= GIVEN REQUEST =
Gather every row below that contains the string "Instruction" and copy each one in full. Case matters.

-- begin DATA TO USE --

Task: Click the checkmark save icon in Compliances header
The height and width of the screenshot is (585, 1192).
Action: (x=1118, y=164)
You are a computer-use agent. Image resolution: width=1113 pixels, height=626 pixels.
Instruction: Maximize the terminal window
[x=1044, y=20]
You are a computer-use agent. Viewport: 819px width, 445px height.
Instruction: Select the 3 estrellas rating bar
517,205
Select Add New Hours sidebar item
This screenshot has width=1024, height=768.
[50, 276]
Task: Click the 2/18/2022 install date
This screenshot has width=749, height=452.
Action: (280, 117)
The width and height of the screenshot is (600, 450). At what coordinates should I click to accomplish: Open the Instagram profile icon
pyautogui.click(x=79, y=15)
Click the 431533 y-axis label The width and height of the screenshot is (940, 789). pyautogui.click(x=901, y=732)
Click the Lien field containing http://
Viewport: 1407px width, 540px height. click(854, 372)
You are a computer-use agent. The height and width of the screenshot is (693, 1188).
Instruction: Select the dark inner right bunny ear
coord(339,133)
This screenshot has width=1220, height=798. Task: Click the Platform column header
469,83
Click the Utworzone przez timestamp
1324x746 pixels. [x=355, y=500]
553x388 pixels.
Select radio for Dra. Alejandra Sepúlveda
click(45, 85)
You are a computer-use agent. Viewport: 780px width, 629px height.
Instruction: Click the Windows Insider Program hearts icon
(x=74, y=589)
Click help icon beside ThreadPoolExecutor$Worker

-- end DATA TO USE --

= OUTPUT OF THE TASK =
Instruction: Maximize the terminal window
Instruction: Select the 3 estrellas rating bar
Instruction: Select the dark inner right bunny ear
Instruction: Click the Windows Insider Program hearts icon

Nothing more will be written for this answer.